The list does not include actors and celebrities seeking reelection:

[dramatic icon] Vilma Santos, mayor of Lipa City; [comedian and former basketball] player Joey Marquez, mayor of Paranque City; [action star] Rey Malonzo, mayor of Kalookan City; Lito Lapid, governor of Pampanga; Bong Revilla, governor of Cavite; and Manila councilors [actors] Cita Astals, Isko Moreno, Robert Ortega, and Lou Veloso[….][5]

With elections happening every three years in the Philippines—presidential and local elections every six years, half of the Senate being replaced every three years—there is an increasing interest in stars being flushed into politics. Just like the bombardment of films and media texts on audiences, so too are they periodically bombarded with political elections and choices.

Joseph Estrada, an action hero for four decades, was elected thirteenth president of the Philippines in 1998. He won with the biggest margin in presidential election history, garnering 39.9 percent of the votes cast in a field of 11 candidates. He cornered 38 percent of the 71 percent available votes from class D.[6] Estrada won big, by using the masses (masa) as a cornerstone of his presidential campaign and governance. Despite his affluent background, he succeeded, owing to his star system, to project himself as one of the masses. Estrada comes out of the local action film genre, the aksyon film or the bakbakan, “films that focuses mainly on physical conflict.”[7] His action films depicted characters in solidarity with and providing leadership for the masses. So successful is his filmic career that his double excess, more than the usual excess attributed to aspiring politicians (being a gambler, womanizer and alcoholic), were pardonable, even as the foibles of other candidates and politicians were not.[8] His campaign slogan “Erap para sa Mahirap” (Erap for the Poor; Erap, being his pet name) was not so much based on genuine pro-masses politics, but was just a mnemonically and rhetorically effective device mobilized in his campaign. That a “defender of the masses” (in film) used a pro-masses slogan through a political party called the Laban ng Makabayang Masang Pilipino (Fight of the Nationalist Filipino Masses) spelled some redundant certainty of victory.[9]

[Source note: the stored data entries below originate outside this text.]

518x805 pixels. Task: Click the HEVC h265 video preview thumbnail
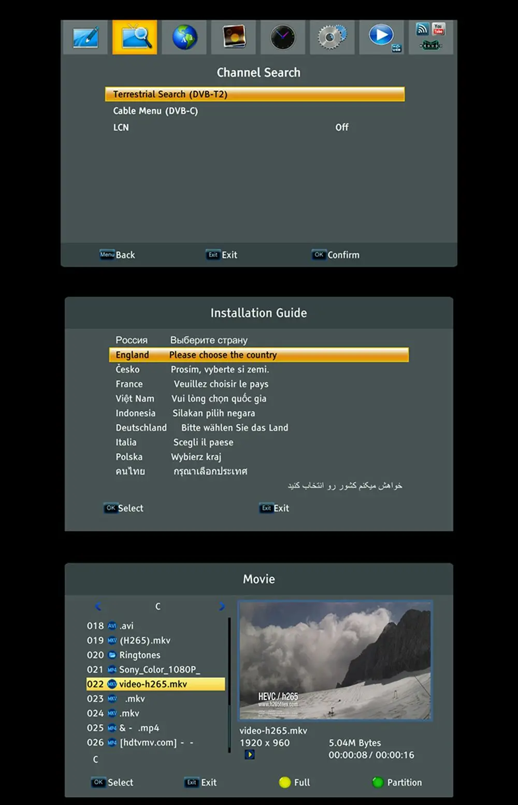pyautogui.click(x=335, y=660)
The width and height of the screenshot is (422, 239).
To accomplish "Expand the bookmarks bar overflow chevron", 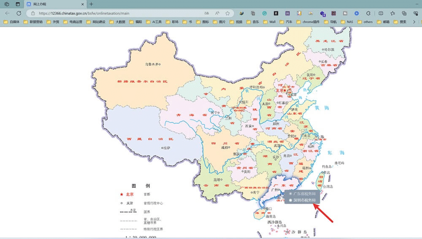I will [x=414, y=22].
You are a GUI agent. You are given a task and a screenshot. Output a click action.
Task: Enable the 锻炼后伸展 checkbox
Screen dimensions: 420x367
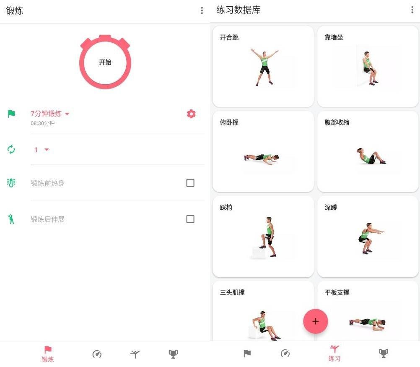pyautogui.click(x=190, y=219)
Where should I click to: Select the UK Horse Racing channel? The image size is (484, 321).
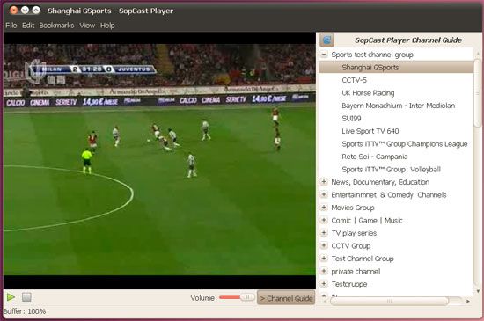pyautogui.click(x=368, y=93)
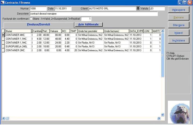Click the Valuta field containing LEI
This screenshot has height=125, width=193.
[x=157, y=9]
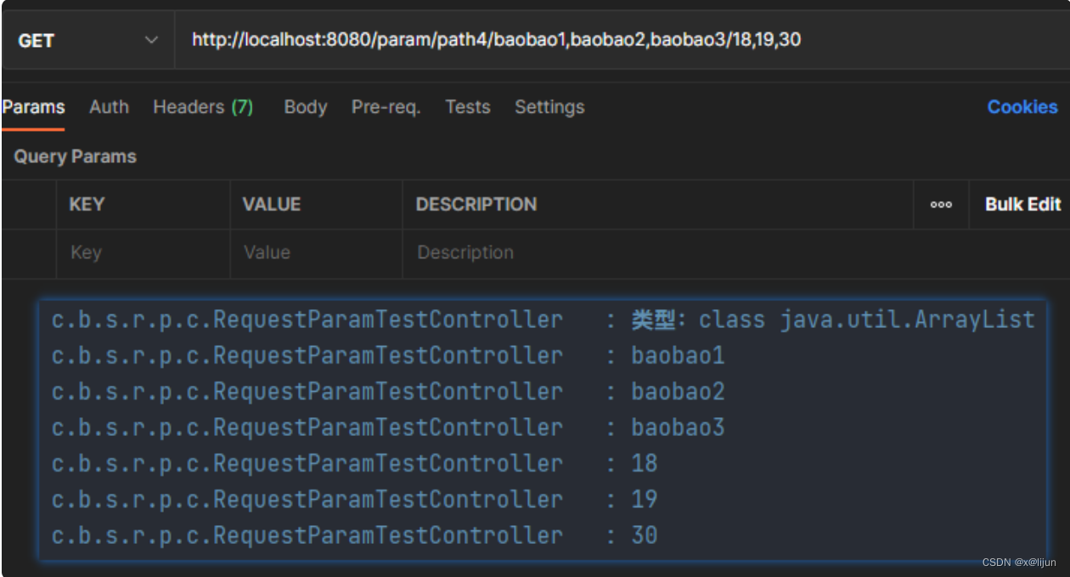The width and height of the screenshot is (1070, 577).
Task: Click the KEY column header
Action: [x=87, y=204]
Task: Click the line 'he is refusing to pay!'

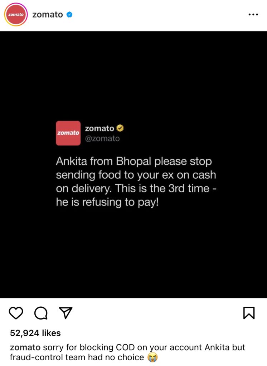Action: coord(107,202)
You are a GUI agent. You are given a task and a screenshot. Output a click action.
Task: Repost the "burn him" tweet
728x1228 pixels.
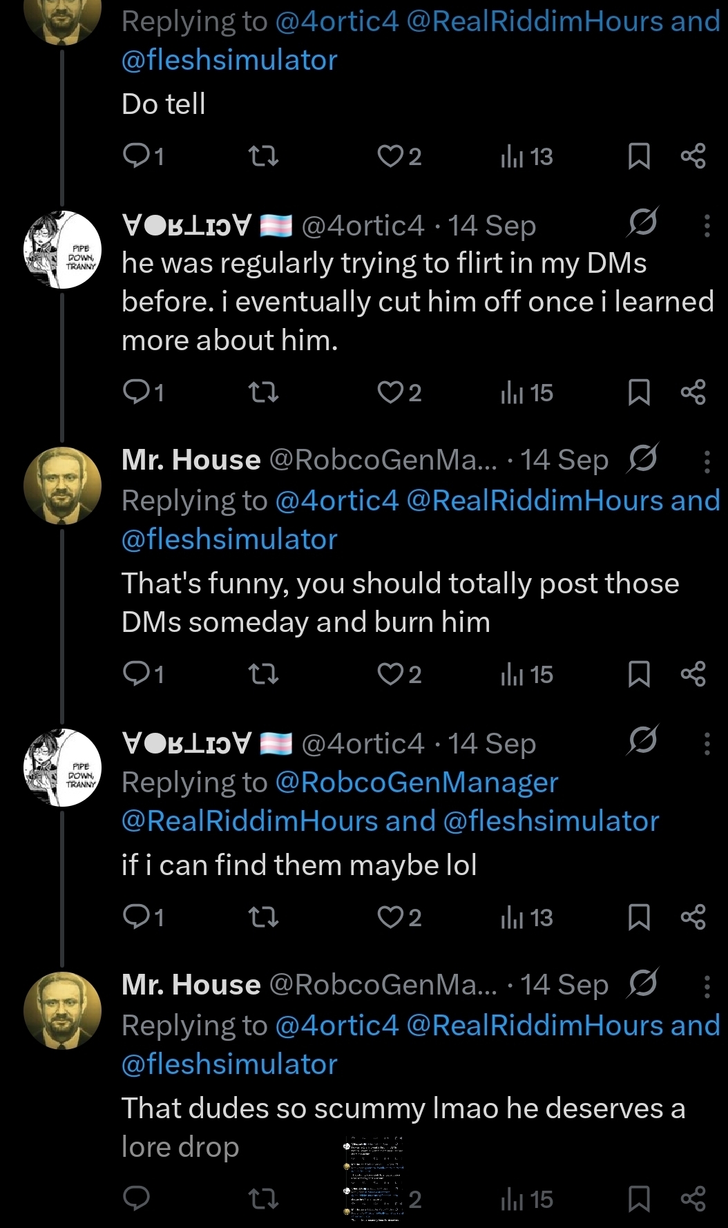coord(263,674)
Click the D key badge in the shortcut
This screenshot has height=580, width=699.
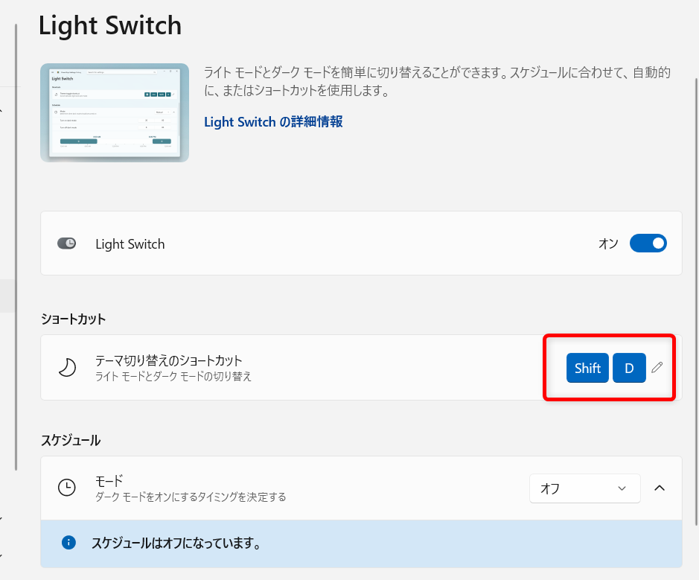[x=629, y=367]
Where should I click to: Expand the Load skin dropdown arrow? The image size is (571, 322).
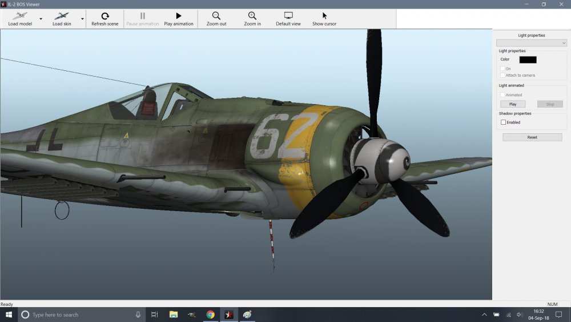pyautogui.click(x=82, y=19)
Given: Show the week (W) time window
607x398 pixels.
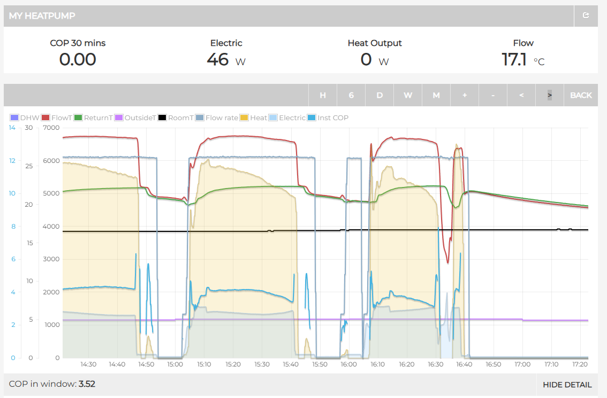Looking at the screenshot, I should coord(408,95).
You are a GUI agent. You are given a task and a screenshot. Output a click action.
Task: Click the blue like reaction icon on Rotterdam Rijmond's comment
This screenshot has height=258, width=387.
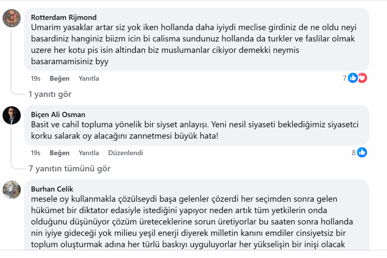[x=353, y=78]
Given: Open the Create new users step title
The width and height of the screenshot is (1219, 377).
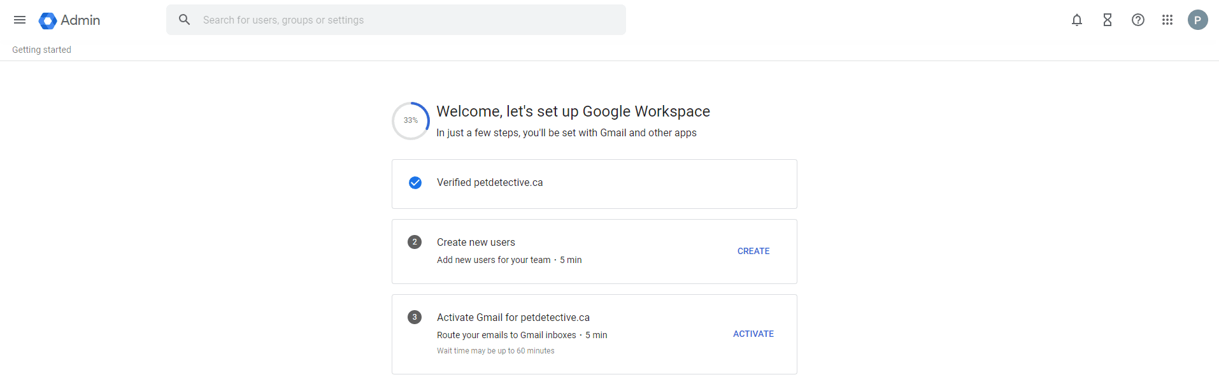Looking at the screenshot, I should pos(476,242).
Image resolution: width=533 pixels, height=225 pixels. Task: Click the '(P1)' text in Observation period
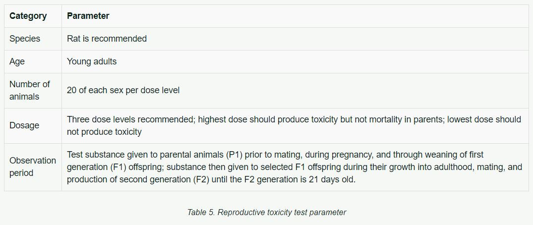[x=234, y=155]
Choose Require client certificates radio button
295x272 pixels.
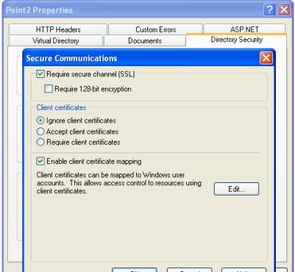click(x=40, y=142)
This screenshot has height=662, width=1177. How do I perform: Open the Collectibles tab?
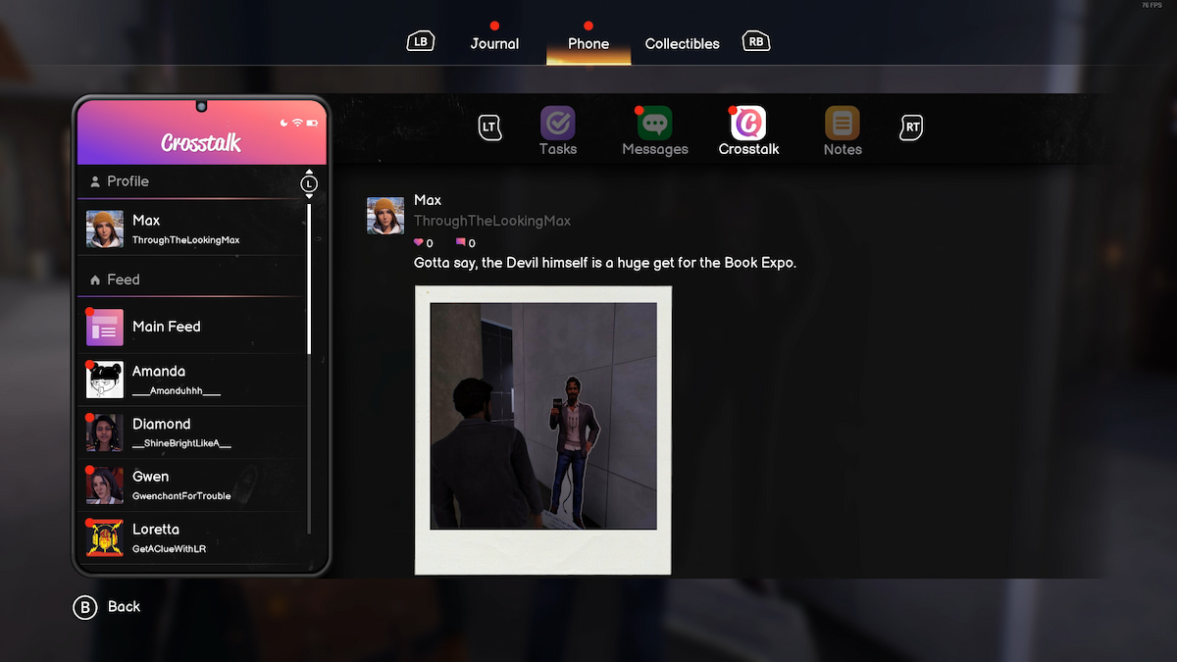682,43
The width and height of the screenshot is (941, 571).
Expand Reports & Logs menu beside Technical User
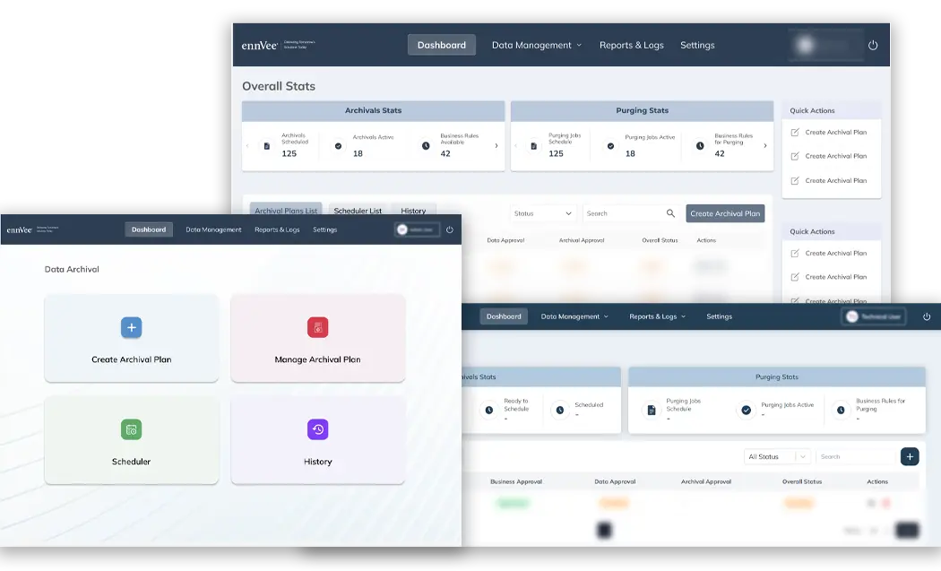tap(657, 316)
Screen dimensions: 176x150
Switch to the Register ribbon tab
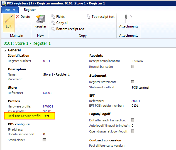(x=30, y=10)
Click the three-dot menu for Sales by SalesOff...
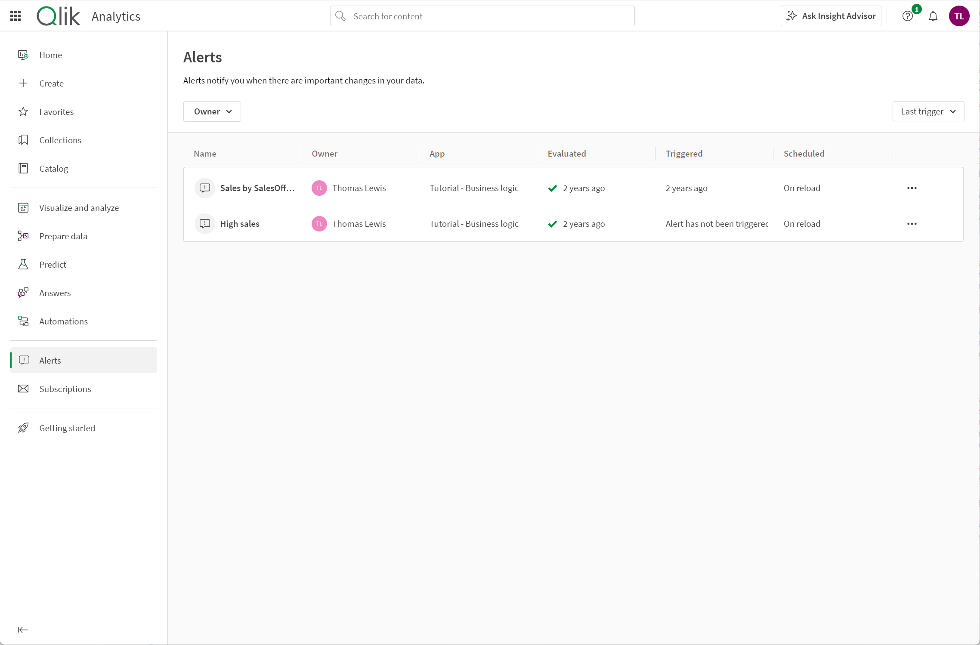The height and width of the screenshot is (645, 980). click(912, 188)
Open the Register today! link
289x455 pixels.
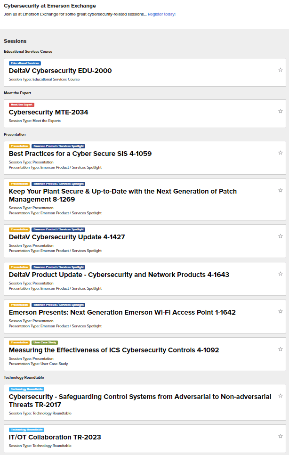[161, 14]
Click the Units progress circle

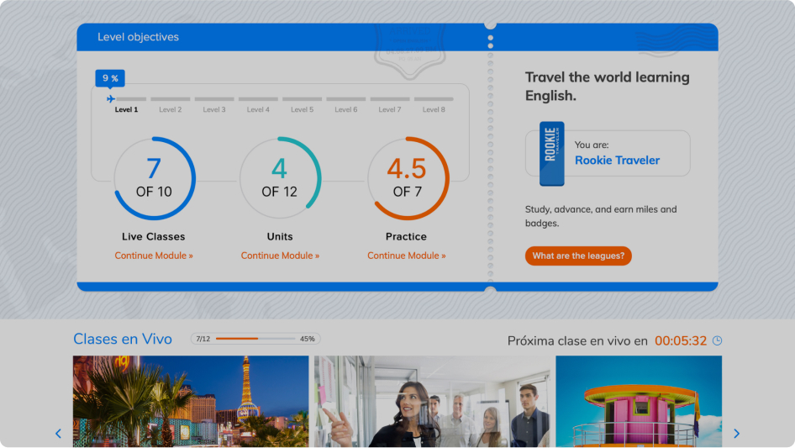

[1] Alejandro Camiling with Teresita Zuniga Camiling, “Rogelio de la Rosa” in Biographies of Famous Kapampangan, http://www-ref.usc.edu/-camiling/bio/rdelarosa.htm (accessed 30 Jan 2007).

[2] Ibid.

[3] Marites Danguilan Vitug, “Showdown and Showtime in Manila,” Asahi Shimbun Asia Network, http://www.asahi.com/english/asianet/column/eng_040126.htm (accessed 30 Jan 2007).

[4] Marion Salamanca, “Entertainment and Politics: Pinoy style, Showbiz personalities want top billing in public office,” http://www.philpost.com/0301pages/politics0301.html (accessed 30 Jan 2007).

[5] Ibid.

[6] From the Social Weather Stations exit poll, quoted in Isabelo T. Crisostomo, President Joseph Ejercito Estrada: From Stardom to History (Quezon City: J. Kriz Publishing, 1999), 314.

[7] Joel David and Lynn Pareja, “Aksyon,” CCP Encyclopedia of Philippine Art: Volume VIII Philippine Film (Manila: CCP, 1994), 82-83. The local aksyon genre developed as a reaction to big-budgeted Hollywood films.

[8] Estrada’s film background is not discussed without a feature of his political career. See Emmie Velarde, “Joseph Estrada,” All Star Cast (Manila: Cine Gang Publications, 1981), 30-39; Quijano de Manila, “Erap in a New Role,” Joseph Estrada and Other Sketches (Manila: National Bookstore, 1977), 1-43; and Ricky Lo, “ Joseph Estrada, Era ni Erap,” Star-Studded (Makati: Virtusio Books, Inc., 1995), 68-73.

[9] The literal use of masa is perpetuated up to Estrada’s first year of office with “Ulat sa Masa” (Report to the Masses) and “Parada ng Masa Laban sa Kahirapan” (Parade of the Masses Against Poverty). The socio-economic implications of Estrada’s first year is succinctly elaborated by Antonio Tujan Jr., “Sizing Up Erap,” Perspectives 1:13 (19 Jul 1999), 4-9. For a historical development of masa, see Corazon L. Santos, “Ang Politisasyon ng Masa at ang nobelang Sa mga Kuko ng Liwanag ni Edgardo M. Reyes,” unpublished manuscript, 1999.